= Hahano-ki-Malaʻe Kula-ʻa Sione Ngu Namoa, Lord Vahaʻi =

Tongan legislative assembly member

Hahano-ki-Malaʻe Kula-'a Sione Ngū Namoa (1 May 1936 – 22 May 2005), who became Lord Vahaʻi on the death of his father in 1985, was a member of the legislative assembly (MLA) of Tonga for the nobles, and the husband of Princess 'Elisiva Fusipala Vaha'i who was the granddaughter of Queen Salote Tupou III. The title Lord Vahaʻi implies being the estate holder of the village of Foʻui in Hihifo District.
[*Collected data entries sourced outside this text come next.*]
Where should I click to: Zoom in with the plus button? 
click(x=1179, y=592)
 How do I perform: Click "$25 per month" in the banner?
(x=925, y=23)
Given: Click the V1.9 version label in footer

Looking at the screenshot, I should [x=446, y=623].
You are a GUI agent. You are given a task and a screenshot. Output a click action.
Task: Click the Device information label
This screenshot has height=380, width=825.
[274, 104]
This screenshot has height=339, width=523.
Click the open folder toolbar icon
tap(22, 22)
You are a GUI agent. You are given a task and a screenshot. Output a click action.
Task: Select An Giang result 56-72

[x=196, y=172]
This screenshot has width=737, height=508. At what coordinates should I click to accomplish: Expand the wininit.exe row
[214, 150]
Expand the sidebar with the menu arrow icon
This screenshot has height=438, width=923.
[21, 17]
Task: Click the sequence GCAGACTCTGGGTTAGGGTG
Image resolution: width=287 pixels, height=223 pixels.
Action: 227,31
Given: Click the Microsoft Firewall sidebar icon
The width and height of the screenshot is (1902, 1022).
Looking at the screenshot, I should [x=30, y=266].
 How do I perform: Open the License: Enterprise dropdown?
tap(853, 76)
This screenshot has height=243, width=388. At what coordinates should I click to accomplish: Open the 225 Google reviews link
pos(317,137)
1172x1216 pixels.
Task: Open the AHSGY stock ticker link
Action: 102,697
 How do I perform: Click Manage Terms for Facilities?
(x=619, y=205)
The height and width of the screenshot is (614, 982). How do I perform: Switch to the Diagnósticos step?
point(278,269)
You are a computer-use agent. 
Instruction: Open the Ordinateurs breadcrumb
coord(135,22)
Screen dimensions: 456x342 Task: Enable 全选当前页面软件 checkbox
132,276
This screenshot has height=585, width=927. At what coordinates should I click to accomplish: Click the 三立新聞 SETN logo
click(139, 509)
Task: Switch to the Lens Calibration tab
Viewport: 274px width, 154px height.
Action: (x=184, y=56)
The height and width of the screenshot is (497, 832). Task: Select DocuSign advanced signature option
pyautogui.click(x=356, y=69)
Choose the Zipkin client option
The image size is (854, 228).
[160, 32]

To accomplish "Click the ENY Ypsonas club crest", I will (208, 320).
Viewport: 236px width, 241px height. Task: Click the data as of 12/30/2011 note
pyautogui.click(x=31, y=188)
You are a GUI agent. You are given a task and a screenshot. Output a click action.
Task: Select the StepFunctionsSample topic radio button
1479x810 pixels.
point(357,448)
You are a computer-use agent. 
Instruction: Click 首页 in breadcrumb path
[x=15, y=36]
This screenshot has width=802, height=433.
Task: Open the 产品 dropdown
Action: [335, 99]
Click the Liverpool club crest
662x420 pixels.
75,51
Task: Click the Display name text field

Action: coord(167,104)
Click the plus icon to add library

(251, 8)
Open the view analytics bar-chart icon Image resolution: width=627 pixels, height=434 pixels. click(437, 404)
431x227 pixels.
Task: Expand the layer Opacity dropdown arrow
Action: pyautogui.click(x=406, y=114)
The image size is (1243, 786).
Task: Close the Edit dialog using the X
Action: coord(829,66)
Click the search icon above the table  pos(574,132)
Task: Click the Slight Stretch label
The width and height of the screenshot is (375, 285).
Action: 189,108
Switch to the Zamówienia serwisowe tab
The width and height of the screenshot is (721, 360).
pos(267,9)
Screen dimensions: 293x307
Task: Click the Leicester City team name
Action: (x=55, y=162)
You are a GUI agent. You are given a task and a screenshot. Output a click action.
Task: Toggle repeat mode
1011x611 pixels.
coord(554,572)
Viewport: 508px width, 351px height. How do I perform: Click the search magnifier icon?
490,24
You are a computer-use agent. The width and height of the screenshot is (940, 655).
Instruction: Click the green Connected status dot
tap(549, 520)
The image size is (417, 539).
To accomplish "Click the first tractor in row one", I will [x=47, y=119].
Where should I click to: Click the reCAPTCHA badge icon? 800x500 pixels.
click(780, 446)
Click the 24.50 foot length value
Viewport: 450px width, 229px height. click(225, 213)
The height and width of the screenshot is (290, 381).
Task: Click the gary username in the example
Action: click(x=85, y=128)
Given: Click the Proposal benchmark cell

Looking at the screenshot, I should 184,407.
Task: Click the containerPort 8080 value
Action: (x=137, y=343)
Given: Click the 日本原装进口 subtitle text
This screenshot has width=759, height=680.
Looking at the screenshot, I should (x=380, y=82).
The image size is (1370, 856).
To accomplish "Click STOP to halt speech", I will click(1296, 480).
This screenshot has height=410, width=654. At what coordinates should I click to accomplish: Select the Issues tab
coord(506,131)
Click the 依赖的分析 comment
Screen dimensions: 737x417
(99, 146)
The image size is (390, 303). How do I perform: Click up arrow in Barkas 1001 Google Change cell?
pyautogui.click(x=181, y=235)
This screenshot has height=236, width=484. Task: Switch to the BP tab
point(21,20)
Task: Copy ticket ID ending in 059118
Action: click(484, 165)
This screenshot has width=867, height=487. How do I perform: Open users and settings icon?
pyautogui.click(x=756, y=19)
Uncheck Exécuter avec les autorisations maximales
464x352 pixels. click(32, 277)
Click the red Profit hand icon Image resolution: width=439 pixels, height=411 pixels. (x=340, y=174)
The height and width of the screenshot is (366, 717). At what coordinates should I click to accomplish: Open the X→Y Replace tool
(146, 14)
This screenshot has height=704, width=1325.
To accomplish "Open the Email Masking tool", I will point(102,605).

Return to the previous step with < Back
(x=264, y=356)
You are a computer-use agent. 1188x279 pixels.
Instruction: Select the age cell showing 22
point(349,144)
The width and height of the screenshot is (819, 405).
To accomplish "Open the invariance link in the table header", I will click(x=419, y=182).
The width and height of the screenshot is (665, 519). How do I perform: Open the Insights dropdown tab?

Hahano's father was Vilisoni Fahitaha Namoawhile his mother was Vika Mafileʻo. His father became Lord Vaha'i on the death of his grandfather, and his mother was styled Vika Mafile'o Namoa Vaha'i from that point on. Up until the death of his own father he was referred to generally as Hahano. He was educated at Newington College in Australia and then served several years as a clerk in the justice and education departments of Tonga. In 1986 he succeeded his father as the Vaha'i of Fo'ui. He was elected an MLA in 1987 and served one term, returning to office again in 2002.

He and his wife, Princess Fusipala, had four children.